##### Information supplied #####
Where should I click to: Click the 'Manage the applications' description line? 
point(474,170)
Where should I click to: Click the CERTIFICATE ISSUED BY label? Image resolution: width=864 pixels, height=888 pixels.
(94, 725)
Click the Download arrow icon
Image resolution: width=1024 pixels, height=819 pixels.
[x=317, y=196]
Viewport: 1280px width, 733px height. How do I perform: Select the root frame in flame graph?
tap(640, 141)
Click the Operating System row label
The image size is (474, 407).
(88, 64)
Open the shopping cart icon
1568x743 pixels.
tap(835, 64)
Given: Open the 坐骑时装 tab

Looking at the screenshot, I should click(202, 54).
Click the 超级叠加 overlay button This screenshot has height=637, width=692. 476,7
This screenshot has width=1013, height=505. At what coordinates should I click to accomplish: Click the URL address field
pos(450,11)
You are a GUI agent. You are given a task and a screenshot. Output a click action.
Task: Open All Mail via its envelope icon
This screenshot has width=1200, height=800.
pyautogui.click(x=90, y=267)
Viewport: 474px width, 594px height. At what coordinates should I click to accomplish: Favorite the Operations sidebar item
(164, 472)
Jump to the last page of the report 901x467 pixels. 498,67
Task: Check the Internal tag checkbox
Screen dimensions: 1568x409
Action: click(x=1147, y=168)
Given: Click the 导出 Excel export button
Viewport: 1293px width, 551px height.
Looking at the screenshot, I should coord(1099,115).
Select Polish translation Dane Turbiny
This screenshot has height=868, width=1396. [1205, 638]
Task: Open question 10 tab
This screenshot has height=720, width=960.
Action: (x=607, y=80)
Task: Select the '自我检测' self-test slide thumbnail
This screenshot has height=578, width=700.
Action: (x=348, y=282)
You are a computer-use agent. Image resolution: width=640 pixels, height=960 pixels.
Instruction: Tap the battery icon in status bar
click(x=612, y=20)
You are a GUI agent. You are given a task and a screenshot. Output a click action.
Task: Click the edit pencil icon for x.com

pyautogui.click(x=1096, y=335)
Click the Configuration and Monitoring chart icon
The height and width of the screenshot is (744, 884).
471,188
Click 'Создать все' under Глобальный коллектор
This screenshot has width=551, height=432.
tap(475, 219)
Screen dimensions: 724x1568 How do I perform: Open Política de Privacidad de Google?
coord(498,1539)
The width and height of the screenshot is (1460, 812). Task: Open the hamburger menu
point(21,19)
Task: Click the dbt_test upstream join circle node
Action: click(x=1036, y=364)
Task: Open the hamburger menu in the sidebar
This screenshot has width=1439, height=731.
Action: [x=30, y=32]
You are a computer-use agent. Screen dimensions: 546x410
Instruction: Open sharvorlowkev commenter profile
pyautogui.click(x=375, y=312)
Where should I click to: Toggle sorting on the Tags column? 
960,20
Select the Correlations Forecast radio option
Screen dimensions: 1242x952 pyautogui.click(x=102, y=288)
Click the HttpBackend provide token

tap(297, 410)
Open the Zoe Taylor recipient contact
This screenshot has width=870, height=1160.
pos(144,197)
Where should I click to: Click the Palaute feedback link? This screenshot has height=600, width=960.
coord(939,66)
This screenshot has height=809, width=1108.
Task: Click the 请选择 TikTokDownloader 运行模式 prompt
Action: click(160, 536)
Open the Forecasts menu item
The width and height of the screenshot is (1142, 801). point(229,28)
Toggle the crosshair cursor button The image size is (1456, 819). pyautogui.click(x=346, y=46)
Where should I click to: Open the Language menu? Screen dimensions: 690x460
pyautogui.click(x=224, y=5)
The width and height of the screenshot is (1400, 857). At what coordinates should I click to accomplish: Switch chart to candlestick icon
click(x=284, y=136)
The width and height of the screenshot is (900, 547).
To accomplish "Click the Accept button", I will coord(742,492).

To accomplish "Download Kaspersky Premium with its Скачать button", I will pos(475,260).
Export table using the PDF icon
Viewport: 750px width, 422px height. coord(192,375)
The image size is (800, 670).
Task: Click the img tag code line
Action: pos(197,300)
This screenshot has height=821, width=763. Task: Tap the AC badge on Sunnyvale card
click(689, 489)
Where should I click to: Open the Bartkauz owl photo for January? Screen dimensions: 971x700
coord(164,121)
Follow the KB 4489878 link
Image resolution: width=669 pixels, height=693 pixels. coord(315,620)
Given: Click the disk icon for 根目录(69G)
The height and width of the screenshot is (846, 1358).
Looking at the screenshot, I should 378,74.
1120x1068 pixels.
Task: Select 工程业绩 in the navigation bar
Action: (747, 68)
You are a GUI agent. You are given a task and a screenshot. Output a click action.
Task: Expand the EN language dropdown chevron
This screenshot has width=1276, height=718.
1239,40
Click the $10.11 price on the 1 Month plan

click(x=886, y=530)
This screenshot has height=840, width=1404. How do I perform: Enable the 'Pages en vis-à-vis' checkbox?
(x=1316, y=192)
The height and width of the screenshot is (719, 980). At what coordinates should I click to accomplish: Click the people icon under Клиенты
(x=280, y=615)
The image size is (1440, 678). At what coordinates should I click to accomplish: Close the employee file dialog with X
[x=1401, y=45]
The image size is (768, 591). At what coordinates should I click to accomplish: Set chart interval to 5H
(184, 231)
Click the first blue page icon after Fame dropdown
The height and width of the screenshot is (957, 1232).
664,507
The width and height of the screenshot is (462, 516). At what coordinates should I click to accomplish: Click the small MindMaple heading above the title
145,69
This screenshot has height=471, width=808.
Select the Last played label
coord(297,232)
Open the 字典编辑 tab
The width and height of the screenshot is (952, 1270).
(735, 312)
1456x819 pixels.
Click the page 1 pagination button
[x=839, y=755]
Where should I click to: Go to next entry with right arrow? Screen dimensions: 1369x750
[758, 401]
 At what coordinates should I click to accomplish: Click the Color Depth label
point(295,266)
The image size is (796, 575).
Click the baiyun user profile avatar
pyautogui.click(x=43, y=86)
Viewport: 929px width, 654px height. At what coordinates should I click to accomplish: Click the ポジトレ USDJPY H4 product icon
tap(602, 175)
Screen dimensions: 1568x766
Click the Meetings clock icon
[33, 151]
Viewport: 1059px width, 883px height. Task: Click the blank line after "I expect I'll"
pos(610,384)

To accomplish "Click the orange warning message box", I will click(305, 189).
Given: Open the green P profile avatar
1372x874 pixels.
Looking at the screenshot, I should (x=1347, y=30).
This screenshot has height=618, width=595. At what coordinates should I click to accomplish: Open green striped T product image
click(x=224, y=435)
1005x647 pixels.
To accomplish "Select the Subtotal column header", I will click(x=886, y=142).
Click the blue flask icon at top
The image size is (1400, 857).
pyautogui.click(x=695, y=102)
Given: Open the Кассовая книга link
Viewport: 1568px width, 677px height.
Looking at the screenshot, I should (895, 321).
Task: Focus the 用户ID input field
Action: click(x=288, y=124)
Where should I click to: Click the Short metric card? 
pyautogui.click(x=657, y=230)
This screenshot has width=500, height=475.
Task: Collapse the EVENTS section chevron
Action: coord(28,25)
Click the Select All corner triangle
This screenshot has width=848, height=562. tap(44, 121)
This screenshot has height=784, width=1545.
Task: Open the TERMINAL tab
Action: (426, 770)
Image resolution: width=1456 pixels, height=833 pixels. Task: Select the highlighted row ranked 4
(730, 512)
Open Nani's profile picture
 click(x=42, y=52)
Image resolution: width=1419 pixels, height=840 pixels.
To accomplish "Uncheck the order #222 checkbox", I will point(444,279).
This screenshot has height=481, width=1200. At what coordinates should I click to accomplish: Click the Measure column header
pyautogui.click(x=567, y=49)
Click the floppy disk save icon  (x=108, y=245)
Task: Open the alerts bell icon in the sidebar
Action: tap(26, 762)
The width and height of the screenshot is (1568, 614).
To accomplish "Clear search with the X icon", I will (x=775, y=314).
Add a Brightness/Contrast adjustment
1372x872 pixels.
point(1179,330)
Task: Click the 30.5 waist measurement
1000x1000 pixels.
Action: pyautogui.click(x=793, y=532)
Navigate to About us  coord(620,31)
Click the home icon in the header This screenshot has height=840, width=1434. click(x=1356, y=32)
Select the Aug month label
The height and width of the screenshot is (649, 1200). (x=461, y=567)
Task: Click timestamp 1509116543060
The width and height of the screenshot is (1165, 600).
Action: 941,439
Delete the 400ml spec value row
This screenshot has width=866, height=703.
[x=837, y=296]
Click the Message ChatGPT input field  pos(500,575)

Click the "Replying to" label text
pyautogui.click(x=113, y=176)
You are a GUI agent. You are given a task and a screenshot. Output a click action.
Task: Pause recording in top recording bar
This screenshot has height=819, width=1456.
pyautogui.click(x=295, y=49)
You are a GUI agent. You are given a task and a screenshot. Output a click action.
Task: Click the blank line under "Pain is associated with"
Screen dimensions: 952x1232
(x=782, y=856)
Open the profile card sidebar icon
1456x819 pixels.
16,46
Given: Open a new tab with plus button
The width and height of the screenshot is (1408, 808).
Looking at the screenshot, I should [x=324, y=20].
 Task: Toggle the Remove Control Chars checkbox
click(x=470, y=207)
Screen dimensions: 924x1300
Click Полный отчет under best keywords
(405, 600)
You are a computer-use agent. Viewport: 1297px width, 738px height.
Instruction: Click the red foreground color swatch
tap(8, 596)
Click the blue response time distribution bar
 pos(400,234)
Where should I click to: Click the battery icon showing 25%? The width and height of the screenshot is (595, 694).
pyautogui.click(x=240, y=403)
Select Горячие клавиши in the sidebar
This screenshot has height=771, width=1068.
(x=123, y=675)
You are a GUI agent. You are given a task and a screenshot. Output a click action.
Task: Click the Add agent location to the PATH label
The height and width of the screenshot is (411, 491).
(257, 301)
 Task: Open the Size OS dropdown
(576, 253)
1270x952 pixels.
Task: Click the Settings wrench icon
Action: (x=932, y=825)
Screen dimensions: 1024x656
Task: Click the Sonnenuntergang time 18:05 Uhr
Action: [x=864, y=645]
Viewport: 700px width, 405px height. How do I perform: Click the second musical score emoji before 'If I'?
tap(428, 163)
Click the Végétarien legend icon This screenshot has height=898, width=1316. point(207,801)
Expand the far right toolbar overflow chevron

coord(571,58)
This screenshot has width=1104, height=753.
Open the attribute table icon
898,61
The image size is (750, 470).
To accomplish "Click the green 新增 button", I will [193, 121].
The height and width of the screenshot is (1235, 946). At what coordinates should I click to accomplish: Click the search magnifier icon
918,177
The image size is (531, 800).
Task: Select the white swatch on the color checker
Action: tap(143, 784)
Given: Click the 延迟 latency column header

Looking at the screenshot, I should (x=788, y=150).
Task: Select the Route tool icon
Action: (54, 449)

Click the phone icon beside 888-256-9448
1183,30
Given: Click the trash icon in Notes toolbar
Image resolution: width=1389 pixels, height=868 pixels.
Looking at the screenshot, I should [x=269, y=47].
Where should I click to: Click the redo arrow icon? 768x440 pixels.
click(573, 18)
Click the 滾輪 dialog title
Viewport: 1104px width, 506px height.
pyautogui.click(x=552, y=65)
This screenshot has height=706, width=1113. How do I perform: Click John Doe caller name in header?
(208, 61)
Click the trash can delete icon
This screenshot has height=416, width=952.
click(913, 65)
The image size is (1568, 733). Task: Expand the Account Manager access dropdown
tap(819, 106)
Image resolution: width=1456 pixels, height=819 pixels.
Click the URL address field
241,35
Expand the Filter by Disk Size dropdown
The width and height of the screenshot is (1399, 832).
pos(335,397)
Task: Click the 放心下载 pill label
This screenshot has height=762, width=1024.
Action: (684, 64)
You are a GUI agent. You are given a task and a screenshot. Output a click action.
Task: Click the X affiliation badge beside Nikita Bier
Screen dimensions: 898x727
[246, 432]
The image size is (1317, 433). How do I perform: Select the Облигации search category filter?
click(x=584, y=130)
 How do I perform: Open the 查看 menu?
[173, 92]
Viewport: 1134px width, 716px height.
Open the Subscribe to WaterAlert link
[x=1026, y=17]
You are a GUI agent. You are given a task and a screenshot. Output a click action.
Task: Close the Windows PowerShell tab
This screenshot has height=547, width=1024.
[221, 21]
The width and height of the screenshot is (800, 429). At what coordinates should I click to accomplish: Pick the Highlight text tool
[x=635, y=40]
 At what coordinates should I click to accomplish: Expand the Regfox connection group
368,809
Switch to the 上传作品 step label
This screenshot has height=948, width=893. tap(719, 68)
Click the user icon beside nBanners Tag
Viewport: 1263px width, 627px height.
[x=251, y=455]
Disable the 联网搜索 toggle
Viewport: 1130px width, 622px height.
#####
◆ **Request**
Please recast the lines from the one containing "This screenshot has height=706, width=1113." to the end of the records as a numbered list, leaving out blank lines.

◆ **Answer to this problem**
1. This screenshot has height=706, width=1113. How do I perform: Click John Doe caller name in header?
2. (208, 61)
3. Click the trash can delete icon
4. This screenshot has height=416, width=952.
5. click(913, 65)
6. The image size is (1568, 733). Task: Expand the Account Manager access dropdown
7. tap(819, 106)
8. Image resolution: width=1456 pixels, height=819 pixels.
9. Click the URL address field
10. 241,35
11. Expand the Filter by Disk Size dropdown
12. The width and height of the screenshot is (1399, 832).
13. pos(335,397)
14. Task: Click the 放心下载 pill label
15. This screenshot has height=762, width=1024.
16. Action: (684, 64)
17. You are a GUI agent. You are given a task and a screenshot. Output a click action.
18. Task: Click the X affiliation badge beside Nikita Bier
19. Screen dimensions: 898x727
20. [246, 432]
21. The image size is (1317, 433). How do I perform: Select the Облигации search category filter?
22. click(x=584, y=130)
23.  How do I perform: Open the 查看 menu?
24. [173, 92]
25. Viewport: 1134px width, 716px height.
26. Open the Subscribe to WaterAlert link
27. [x=1026, y=17]
28. You are a GUI agent. You are given a task and a screenshot. Output a click action.
29. Task: Close the Windows PowerShell tab
30. This screenshot has height=547, width=1024.
31. [221, 21]
32. The width and height of the screenshot is (800, 429). At what coordinates should I click to accomplish: Pick the Highlight text tool
33. [x=635, y=40]
34.  At what coordinates should I click to accomplish: Expand the Regfox connection group
35. 368,809
36. Switch to the 上传作品 step label
37. This screenshot has height=948, width=893. tap(719, 68)
38. Click the user icon beside nBanners Tag
39. Viewport: 1263px width, 627px height.
40. [x=251, y=455]
41. Disable the 联网搜索 toggle
42. Viewport: 1130px width, 622px height.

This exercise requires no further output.